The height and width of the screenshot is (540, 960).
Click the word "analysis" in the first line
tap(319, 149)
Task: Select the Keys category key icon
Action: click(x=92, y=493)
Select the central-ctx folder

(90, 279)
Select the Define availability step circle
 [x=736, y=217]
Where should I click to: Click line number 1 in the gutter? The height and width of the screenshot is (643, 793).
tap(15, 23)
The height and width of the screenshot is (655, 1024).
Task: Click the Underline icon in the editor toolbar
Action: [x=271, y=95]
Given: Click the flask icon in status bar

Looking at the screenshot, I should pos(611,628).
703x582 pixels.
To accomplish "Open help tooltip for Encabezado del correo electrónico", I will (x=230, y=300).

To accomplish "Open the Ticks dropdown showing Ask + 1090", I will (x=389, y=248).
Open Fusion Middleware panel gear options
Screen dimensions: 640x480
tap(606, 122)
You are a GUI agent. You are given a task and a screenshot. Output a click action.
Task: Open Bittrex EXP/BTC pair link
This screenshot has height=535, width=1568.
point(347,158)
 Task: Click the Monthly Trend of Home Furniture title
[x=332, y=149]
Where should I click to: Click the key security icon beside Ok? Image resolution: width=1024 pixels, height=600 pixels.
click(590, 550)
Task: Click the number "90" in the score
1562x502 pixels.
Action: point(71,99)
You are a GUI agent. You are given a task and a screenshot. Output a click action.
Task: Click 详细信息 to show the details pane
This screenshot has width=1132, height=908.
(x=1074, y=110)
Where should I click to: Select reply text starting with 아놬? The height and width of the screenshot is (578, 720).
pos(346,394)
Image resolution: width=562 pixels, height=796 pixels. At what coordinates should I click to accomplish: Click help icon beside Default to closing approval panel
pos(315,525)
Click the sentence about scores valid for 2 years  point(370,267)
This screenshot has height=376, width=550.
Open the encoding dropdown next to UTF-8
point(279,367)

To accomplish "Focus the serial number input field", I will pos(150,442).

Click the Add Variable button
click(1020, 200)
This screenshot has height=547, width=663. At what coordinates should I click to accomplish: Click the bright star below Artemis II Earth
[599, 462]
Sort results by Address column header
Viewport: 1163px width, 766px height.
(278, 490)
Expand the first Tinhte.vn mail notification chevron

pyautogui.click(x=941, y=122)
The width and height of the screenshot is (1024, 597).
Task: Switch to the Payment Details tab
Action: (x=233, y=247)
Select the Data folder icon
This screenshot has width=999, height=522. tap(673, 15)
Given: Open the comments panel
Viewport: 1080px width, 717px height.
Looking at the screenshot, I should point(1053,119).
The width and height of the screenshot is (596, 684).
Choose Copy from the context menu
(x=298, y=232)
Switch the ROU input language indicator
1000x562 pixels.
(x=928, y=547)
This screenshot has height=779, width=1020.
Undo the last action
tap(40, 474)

• • • •

* [Exercise]:
Your task is to quote the lines above, beginning with the first and ending with the one that holds "Task: Click 详细信息 to show the details pane".

* [Exercise answer]:
The height and width of the screenshot is (540, 960).
Click the word "analysis" in the first line
tap(319, 149)
Task: Select the Keys category key icon
Action: click(x=92, y=493)
Select the central-ctx folder

(90, 279)
Select the Define availability step circle
 [x=736, y=217]
Where should I click to: Click line number 1 in the gutter? The height and width of the screenshot is (643, 793).
tap(15, 23)
The height and width of the screenshot is (655, 1024).
Task: Click the Underline icon in the editor toolbar
Action: [x=271, y=95]
Given: Click the flask icon in status bar

Looking at the screenshot, I should pos(611,628).
703x582 pixels.
To accomplish "Open help tooltip for Encabezado del correo electrónico", I will (x=230, y=300).

To accomplish "Open the Ticks dropdown showing Ask + 1090", I will (x=389, y=248).
Open Fusion Middleware panel gear options
Screen dimensions: 640x480
tap(606, 122)
You are a GUI agent. You are given a task and a screenshot. Output a click action.
Task: Open Bittrex EXP/BTC pair link
This screenshot has height=535, width=1568.
point(347,158)
 Task: Click the Monthly Trend of Home Furniture title
[x=332, y=149]
Where should I click to: Click the key security icon beside Ok? Image resolution: width=1024 pixels, height=600 pixels.
click(590, 550)
Task: Click the number "90" in the score
1562x502 pixels.
Action: point(71,99)
You are a GUI agent. You are given a task and a screenshot. Output a click action.
Task: Click 详细信息 to show the details pane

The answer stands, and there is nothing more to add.